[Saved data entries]
------------------------------------------------------------

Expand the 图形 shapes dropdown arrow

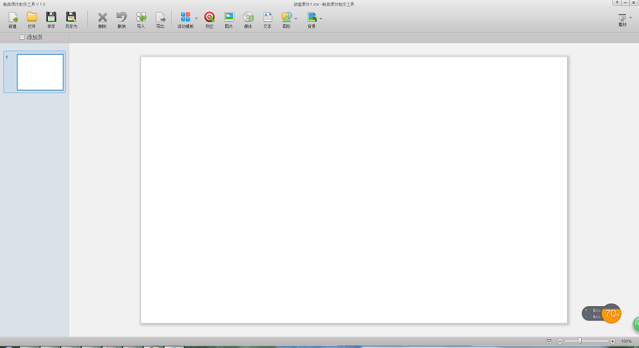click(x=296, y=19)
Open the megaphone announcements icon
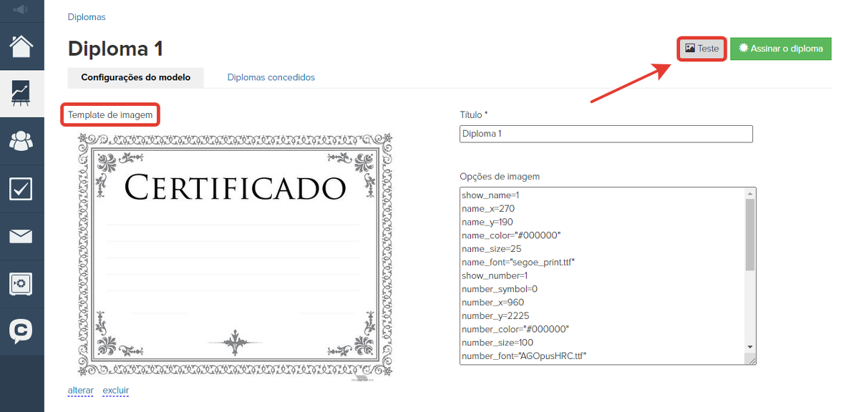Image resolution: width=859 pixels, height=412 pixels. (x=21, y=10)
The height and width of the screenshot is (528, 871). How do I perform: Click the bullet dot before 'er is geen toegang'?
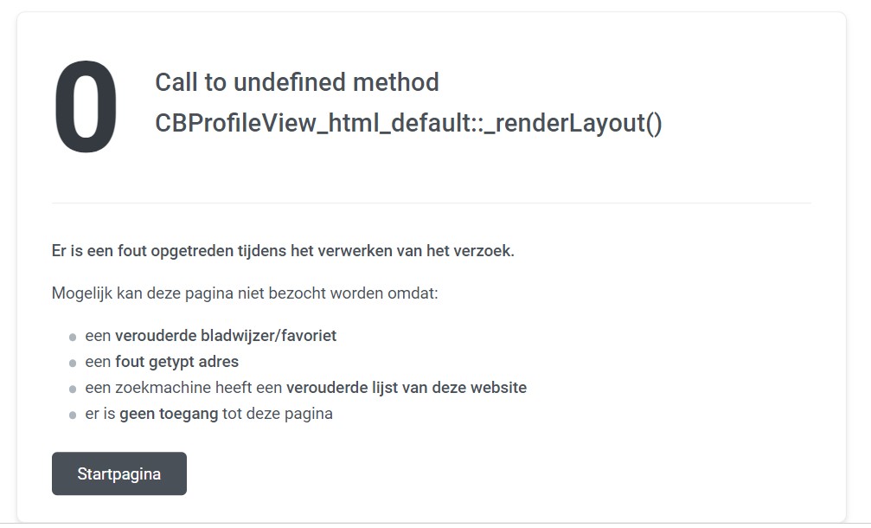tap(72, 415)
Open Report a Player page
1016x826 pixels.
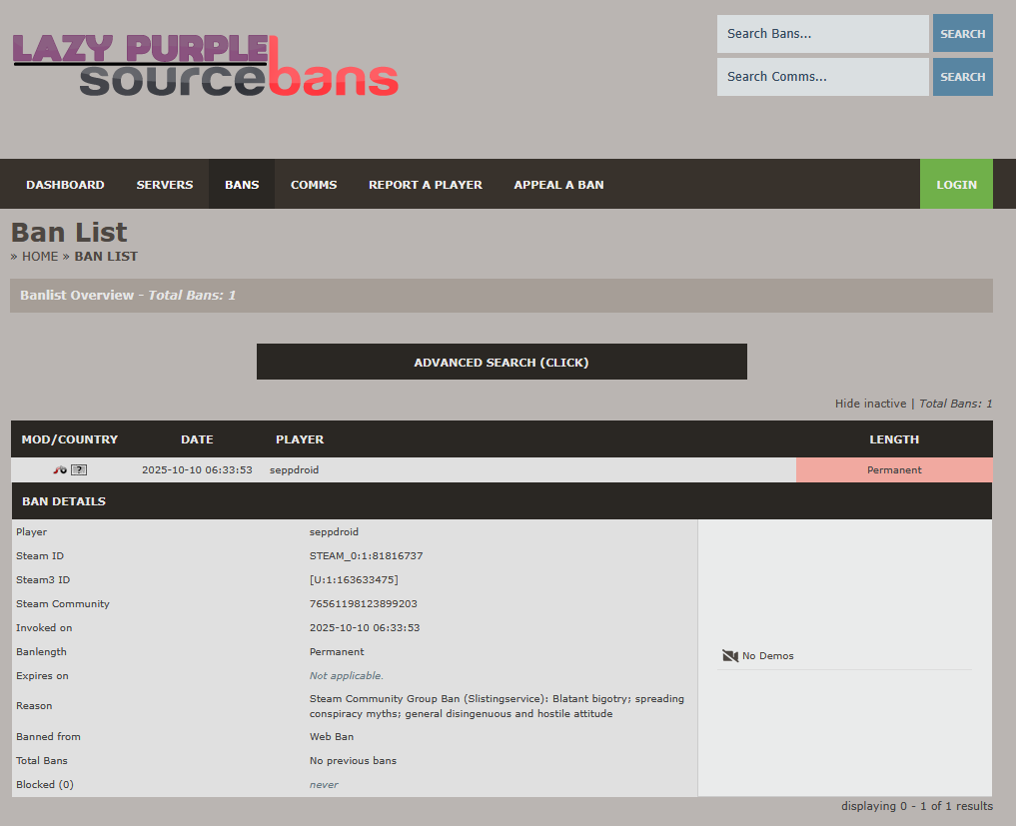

------------------------------------------------------------

EXERCISE OBJECTIVE: Each line of the data above should be reproduced without alteration, and no picture should appear in the copy.

EXPECTED ANSWER:
Expand the 图形 shapes dropdown arrow

click(x=296, y=19)
Open the megaphone announcements icon
Image resolution: width=859 pixels, height=412 pixels. (x=21, y=10)
The height and width of the screenshot is (528, 871). How do I perform: Click the bullet dot before 'er is geen toegang'?
tap(72, 415)
Open Report a Player page
1016x826 pixels.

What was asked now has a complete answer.